Reading text:
Do as the Flowers Do

All of us, gazing with unveiled face on the glory of the Holy One,
are being transformed into the same image from glory to glory,
as from the Holy One who is the Spirit.
2 Cor. 3:18

Years ago, when I worked at The Center for Spiritual Development in sunny southern California, I had the daily good fortune of being in the presence of formative guides and models of prayer. Yes, this included the Sisters of St. Joseph of Orange, my colleagues, guest speakers, and retreat leaders, such as Joan Chittister, Michael Crosby, James Finley, Barbara Fiand, Tilden Edwards, Jim Forest, Marcus Borg, and Greg Boyle. And the retreatants and participants in our programs as well. But it is not these folks I have in mind.

Every day I had cause to walk from the building where my office was located across the well-manicured campus to where we held our staff meetings, offered courses, and gathered for community prayer and reflection. Walking this same path every day took me past a generous plot of orange flowers, perhaps African Daisies. Honestly, if it had been just one flower by itself I’m not sure I would have paid it much attention. Alone, it looked a bit like something a grade schooler cut out of construction paper. Each flower with its simple orange hula skirt seemed functional but by comparison lacked the rich elegance of the rose or the simple beauty of the tulip. Tucking in early for the night, its bedclothes were an unalluring inside-out-looking ochre. It’s not a flower we’re likely to see walking the runway except perhaps as a last-minute alternate because the calla lily broke its spadix.

The lowly flowers spread out over forty by twenty feet or so did make for good ground cover though, and—despite orange being a bottom fish on my list of favorite colors—all together they were as wondrously eye-catching as an assembly of bright saffron-robed monks crossing Main Street in Elk Horn, Iowa. These were my wise guides offering a simple lesson on prayer.

Some mornings, when we had meetings before the sun showed up or after a rare night of rain, the flowers were a colony of muddy orange tents still zipped up tight. But on the way back to my office at mid-morning or high noon, it was as if miniature versions of the saffron monks had made their way in the middle of the night from Elk Horn, Iowa to Orange, California for a retreat and now were lounging in the sun, their faces open wide and turned skyward.

Given information:
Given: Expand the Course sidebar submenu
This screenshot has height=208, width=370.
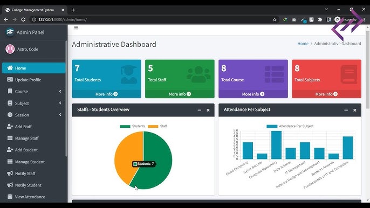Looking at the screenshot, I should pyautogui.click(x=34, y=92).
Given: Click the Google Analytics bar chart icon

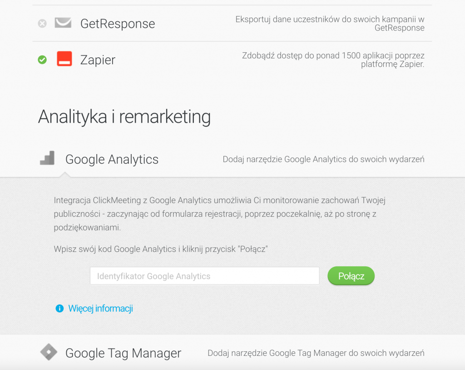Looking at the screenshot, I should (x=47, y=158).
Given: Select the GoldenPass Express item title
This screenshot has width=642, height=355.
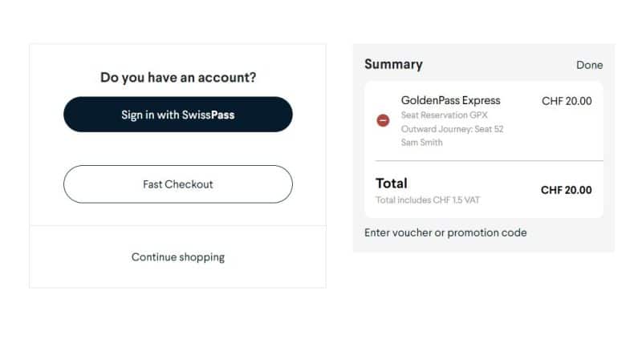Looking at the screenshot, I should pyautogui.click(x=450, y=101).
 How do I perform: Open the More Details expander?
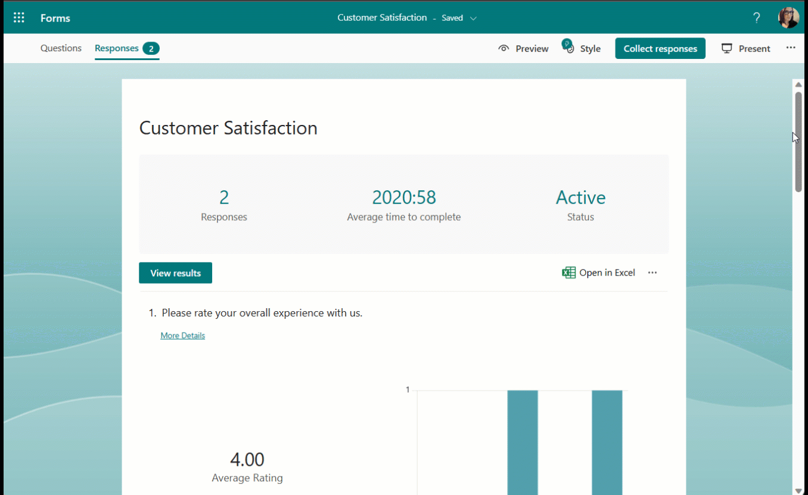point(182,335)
--
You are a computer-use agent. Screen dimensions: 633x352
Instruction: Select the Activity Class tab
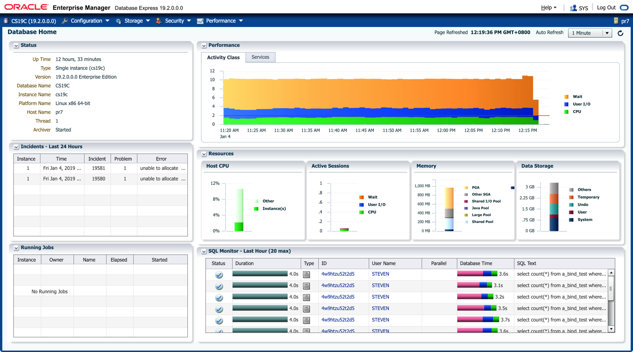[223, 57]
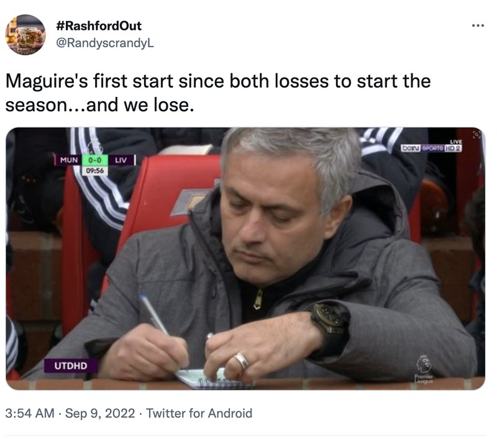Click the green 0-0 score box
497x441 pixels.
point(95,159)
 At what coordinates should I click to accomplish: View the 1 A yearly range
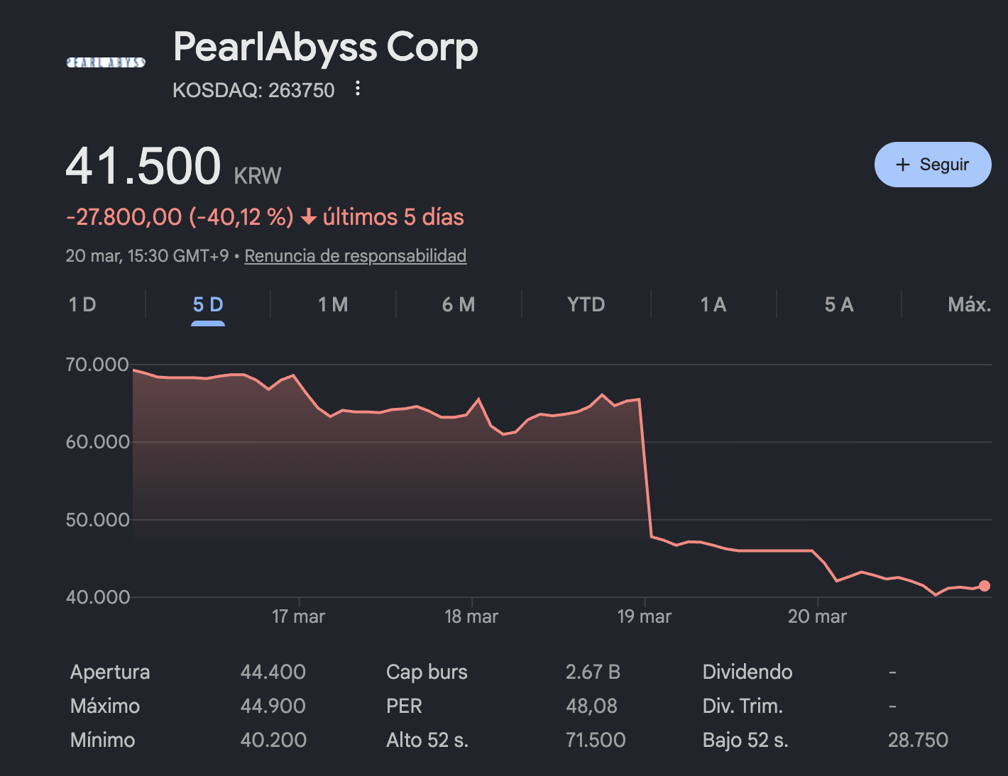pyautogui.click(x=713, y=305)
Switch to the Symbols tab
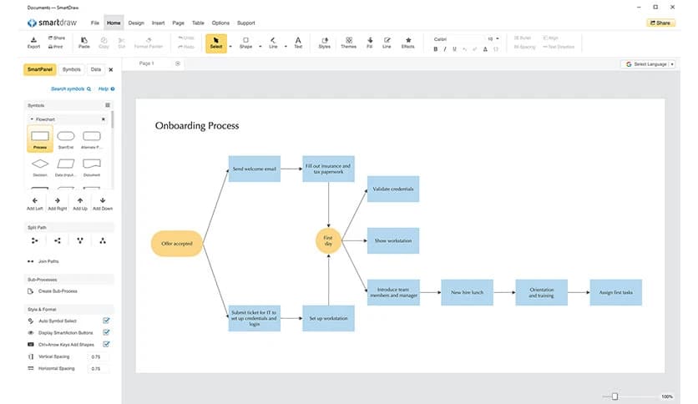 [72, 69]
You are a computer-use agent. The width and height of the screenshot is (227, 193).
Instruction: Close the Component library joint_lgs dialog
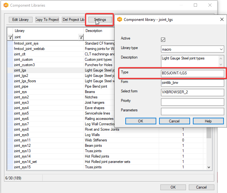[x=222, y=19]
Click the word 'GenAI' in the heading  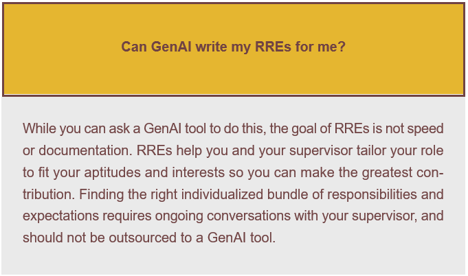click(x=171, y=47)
* * *
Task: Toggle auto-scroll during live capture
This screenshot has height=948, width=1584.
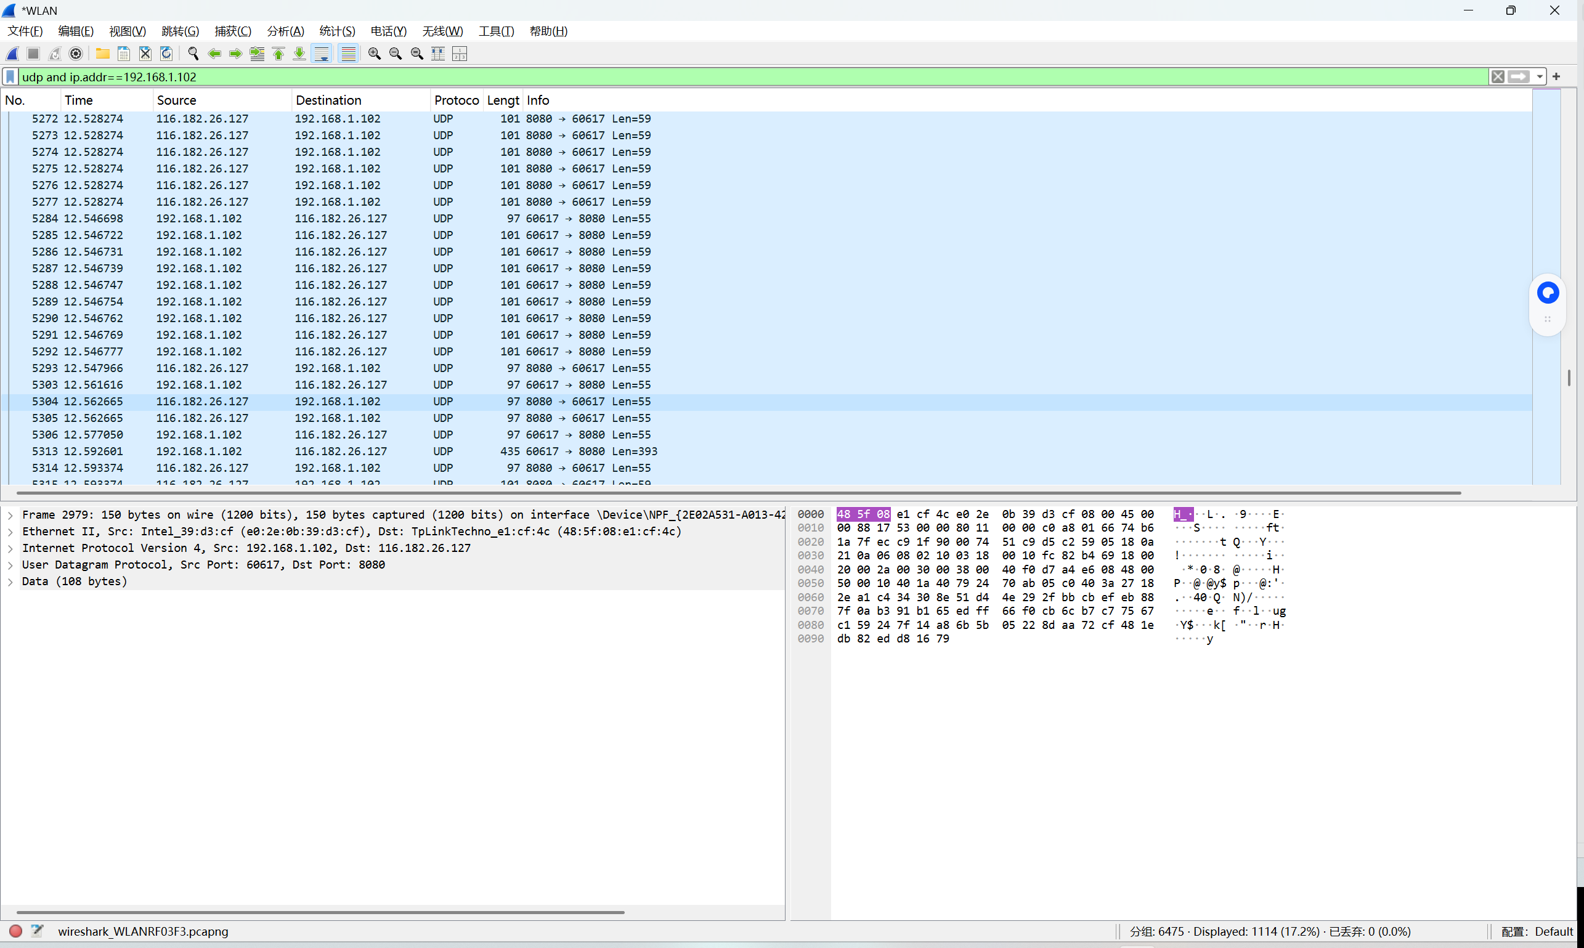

Problem to solve: List every kind of flower that the flower essay names. Please base your answer on the flower essay alone, not on the data.

Response:
- African Daisies
- rose
- tulip
- calla lily